*** Opening of READING TEXT ***

The title says it all. Life, on the Line: A Chef’s Story of Chasing Greatness, Facing Death, and Redefining the Way We Eat by Grant Achatz and Nick Kokonas is really a book in three parts. It’s the memoir of an ambitious kid who worked his way from his parents’ diner to The French Laundry to breaking out on his own. It’s also the tale of Alinea – one of the best restaurants in the country – complete with the nitty gritty details of what it really takes to build a restaurant from scratch. Finally, the book is about a personal battle with cancer, as well as a chef’s struggle with losing his sense of taste. Life, on the Line is a story of perseverance, determination, and excellence.
In case you couldn’t tell, I liked this book. A lot.
Most chef memoirs that I’ve read lately follow the chef as he or she moves from restaurant to restaurant, sometimes dabbling in food television or catering. Usually they focus on the amount of blood, sweat, and tears it takes to stand in front of a hot stove day in and out, and emphasize that while it may look glamorous, you, dear reader, probably couldn’t handle it. Many end in the author realizing it’s not for them either, but boy are they glad they tried.
Life, on the Line is different. This is a book that is written by an incredibly successful chef and his business partner who are both passionate about what they do and have no intention of slowing down any time soon. Although you understand the amount of work that goes into running a restaurant, it’s because they demonstrate it rather than wear it like some kind of badge.

*** Close of READING TEXT ***
*** Opening of DATASET ENTRIES ***

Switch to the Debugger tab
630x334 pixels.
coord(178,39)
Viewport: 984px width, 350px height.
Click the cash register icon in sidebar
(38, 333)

*** Close of DATASET ENTRIES ***

→ **TASK SET**
(a) According to the book review, who wrote Life, on the Line?
(b) Please reproduce the book review between "In case you" and "kind of badge.", inclusive.
Work from the book review alone, not the records.

→ **TASK-BY-TASK ANSWERS**
(a) Grant Achatz and Nick Kokonas.

(b)
In case you couldn’t tell, I liked this book. A lot.
Most chef memoirs that I’ve read lately follow the chef as he or she moves from restaurant to restaurant, sometimes dabbling in food television or catering. Usually they focus on the amount of blood, sweat, and tears it takes to stand in front of a hot stove day in and out, and emphasize that while it may look glamorous, you, dear reader, probably couldn’t handle it. Many end in the author realizing it’s not for them either, but boy are they glad they tried.
Life, on the Line is different. This is a book that is written by an incredibly successful chef and his business partner who are both passionate about what they do and have no intention of slowing down any time soon. Although you understand the amount of work that goes into running a restaurant, it’s because they demonstrate it rather than wear it like some kind of badge.